=== Task brief ===
Wherever a line in the data holds the word "computer", pull that line out.

(Dataset entries)
┄┄┄┄┄┄┄┄┄┄┄┄┄┄┄┄┄┄┄┄
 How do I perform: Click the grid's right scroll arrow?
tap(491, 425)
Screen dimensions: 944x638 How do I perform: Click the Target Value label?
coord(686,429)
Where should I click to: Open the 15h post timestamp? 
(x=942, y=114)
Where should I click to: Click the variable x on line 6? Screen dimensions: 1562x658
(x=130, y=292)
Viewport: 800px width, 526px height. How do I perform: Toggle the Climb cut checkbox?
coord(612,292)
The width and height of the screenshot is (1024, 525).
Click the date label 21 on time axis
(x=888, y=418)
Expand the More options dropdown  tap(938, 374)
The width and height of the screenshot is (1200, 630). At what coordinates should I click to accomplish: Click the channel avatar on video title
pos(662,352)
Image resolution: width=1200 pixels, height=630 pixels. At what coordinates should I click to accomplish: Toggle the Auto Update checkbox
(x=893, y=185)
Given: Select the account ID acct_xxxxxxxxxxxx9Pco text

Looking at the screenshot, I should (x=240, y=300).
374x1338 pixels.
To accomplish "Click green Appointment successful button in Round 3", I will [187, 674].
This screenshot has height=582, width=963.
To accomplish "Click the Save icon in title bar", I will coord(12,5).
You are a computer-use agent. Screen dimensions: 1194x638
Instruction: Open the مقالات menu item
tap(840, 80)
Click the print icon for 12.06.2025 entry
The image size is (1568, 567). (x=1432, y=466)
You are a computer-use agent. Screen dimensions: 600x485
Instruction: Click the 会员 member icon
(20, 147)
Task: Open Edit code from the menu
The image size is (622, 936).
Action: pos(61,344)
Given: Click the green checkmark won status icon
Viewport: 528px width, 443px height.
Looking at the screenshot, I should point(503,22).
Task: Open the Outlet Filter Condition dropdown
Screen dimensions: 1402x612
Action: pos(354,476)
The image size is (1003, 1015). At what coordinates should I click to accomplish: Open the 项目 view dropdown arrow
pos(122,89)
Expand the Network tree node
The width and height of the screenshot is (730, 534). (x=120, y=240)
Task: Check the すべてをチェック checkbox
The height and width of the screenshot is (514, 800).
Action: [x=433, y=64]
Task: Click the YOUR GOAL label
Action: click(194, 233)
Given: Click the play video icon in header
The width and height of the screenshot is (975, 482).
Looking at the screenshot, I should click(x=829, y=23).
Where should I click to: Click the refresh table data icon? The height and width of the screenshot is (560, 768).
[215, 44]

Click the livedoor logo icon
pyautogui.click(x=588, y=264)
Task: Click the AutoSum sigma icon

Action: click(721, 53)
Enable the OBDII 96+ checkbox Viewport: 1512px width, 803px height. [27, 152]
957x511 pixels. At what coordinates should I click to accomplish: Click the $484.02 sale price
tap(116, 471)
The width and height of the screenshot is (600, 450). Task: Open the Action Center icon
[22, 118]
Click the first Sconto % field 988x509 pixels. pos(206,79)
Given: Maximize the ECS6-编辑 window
┄┄┄┄┄┄┄┄┄┄┄┄┄┄┄┄┄┄┄┄
=== Written solution ===
You are a computer-use agent. Screen dimensions: 1194x638
You are a computer-use agent. Screen dimensions: 600x485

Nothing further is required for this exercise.